# [Task prompt]
Output the listing exactly, leaving out no line.

# [Records for processing]
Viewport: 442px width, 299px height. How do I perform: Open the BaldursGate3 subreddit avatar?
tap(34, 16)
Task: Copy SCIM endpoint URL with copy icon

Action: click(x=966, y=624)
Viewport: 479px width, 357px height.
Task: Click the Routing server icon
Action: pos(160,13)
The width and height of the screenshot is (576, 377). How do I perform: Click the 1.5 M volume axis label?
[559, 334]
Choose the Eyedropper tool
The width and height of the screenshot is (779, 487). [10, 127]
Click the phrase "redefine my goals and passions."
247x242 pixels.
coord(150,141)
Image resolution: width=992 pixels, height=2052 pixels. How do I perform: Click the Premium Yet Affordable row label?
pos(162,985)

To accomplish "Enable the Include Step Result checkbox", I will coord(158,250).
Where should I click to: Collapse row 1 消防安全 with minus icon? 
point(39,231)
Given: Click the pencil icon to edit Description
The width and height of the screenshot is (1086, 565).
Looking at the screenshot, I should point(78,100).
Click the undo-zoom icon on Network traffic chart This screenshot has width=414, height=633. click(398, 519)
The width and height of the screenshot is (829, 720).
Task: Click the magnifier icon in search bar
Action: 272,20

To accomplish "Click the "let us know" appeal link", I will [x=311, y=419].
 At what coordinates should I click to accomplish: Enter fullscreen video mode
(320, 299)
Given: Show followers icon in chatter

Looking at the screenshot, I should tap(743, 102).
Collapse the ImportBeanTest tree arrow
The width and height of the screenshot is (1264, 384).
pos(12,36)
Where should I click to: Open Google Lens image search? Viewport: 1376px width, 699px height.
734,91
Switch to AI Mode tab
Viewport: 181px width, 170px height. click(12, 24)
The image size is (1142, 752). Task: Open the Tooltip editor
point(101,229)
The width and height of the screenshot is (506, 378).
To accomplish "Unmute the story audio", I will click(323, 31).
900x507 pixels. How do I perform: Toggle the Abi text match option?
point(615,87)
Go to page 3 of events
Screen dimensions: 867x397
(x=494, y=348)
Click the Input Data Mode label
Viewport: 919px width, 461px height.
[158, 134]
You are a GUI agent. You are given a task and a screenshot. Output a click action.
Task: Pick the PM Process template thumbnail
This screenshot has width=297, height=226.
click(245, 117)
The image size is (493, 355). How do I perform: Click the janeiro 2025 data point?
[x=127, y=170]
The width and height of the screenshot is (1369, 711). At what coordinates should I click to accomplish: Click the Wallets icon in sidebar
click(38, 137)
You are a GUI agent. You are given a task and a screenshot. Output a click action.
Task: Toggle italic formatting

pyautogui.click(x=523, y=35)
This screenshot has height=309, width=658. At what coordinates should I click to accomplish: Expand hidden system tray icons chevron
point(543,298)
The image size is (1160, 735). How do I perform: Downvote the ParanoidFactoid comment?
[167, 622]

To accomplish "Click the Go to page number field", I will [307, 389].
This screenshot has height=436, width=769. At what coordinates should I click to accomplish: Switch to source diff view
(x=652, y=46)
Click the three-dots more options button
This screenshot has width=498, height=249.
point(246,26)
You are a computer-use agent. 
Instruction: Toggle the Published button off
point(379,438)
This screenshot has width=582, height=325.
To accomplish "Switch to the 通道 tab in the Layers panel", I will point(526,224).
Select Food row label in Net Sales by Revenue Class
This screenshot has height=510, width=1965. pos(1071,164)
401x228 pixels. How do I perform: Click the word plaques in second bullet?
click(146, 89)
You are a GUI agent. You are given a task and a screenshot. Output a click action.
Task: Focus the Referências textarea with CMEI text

# [Final answer]
Viewport: 442px width, 299px height. How do I perform: Open the BaldursGate3 subreddit avatar?
tap(34, 16)
Task: Copy SCIM endpoint URL with copy icon

Action: click(x=966, y=624)
Viewport: 479px width, 357px height.
Task: Click the Routing server icon
Action: pos(160,13)
The width and height of the screenshot is (576, 377). How do I perform: Click the 1.5 M volume axis label?
[559, 334]
Choose the Eyedropper tool
The width and height of the screenshot is (779, 487). [10, 127]
Click the phrase "redefine my goals and passions."
247x242 pixels.
coord(150,141)
Image resolution: width=992 pixels, height=2052 pixels. How do I perform: Click the Premium Yet Affordable row label?
pos(162,985)

To accomplish "Enable the Include Step Result checkbox", I will coord(158,250).
Where should I click to: Collapse row 1 消防安全 with minus icon? 
point(39,231)
Given: Click the pencil icon to edit Description
The width and height of the screenshot is (1086, 565).
Looking at the screenshot, I should point(78,100).
Click the undo-zoom icon on Network traffic chart This screenshot has width=414, height=633. click(398, 519)
The width and height of the screenshot is (829, 720).
Task: Click the magnifier icon in search bar
Action: 272,20

To accomplish "Click the "let us know" appeal link", I will [x=311, y=419].
 At what coordinates should I click to accomplish: Enter fullscreen video mode
(320, 299)
Given: Show followers icon in chatter

Looking at the screenshot, I should tap(743, 102).
Collapse the ImportBeanTest tree arrow
The width and height of the screenshot is (1264, 384).
pos(12,36)
Where should I click to: Open Google Lens image search? Viewport: 1376px width, 699px height.
734,91
Switch to AI Mode tab
Viewport: 181px width, 170px height. click(12, 24)
The image size is (1142, 752). Task: Open the Tooltip editor
point(101,229)
The width and height of the screenshot is (506, 378).
To accomplish "Unmute the story audio", I will click(323, 31).
900x507 pixels. How do I perform: Toggle the Abi text match option?
point(615,87)
Go to page 3 of events
Screen dimensions: 867x397
(x=494, y=348)
Click the Input Data Mode label
Viewport: 919px width, 461px height.
[158, 134]
You are a GUI agent. You are given a task and a screenshot. Output a click action.
Task: Pick the PM Process template thumbnail
This screenshot has width=297, height=226.
click(245, 117)
The image size is (493, 355). How do I perform: Click the janeiro 2025 data point?
[x=127, y=170]
The width and height of the screenshot is (1369, 711). At what coordinates should I click to accomplish: Click the Wallets icon in sidebar
click(38, 137)
You are a GUI agent. You are given a task and a screenshot. Output a click action.
Task: Toggle italic formatting

pyautogui.click(x=523, y=35)
This screenshot has height=309, width=658. At what coordinates should I click to accomplish: Expand hidden system tray icons chevron
point(543,298)
The image size is (1160, 735). How do I perform: Downvote the ParanoidFactoid comment?
[167, 622]

To accomplish "Click the Go to page number field", I will [307, 389].
This screenshot has height=436, width=769. At what coordinates should I click to accomplish: Switch to source diff view
(x=652, y=46)
Click the three-dots more options button
This screenshot has width=498, height=249.
point(246,26)
You are a computer-use agent. 
Instruction: Toggle the Published button off
point(379,438)
This screenshot has width=582, height=325.
To accomplish "Switch to the 通道 tab in the Layers panel", I will point(526,224).
Select Food row label in Net Sales by Revenue Class
This screenshot has height=510, width=1965. pos(1071,164)
401x228 pixels. How do I perform: Click the word plaques in second bullet?
click(146, 89)
You are a GUI agent. You are given a task and a screenshot. Output a click action.
Task: Focus the Referências textarea with CMEI text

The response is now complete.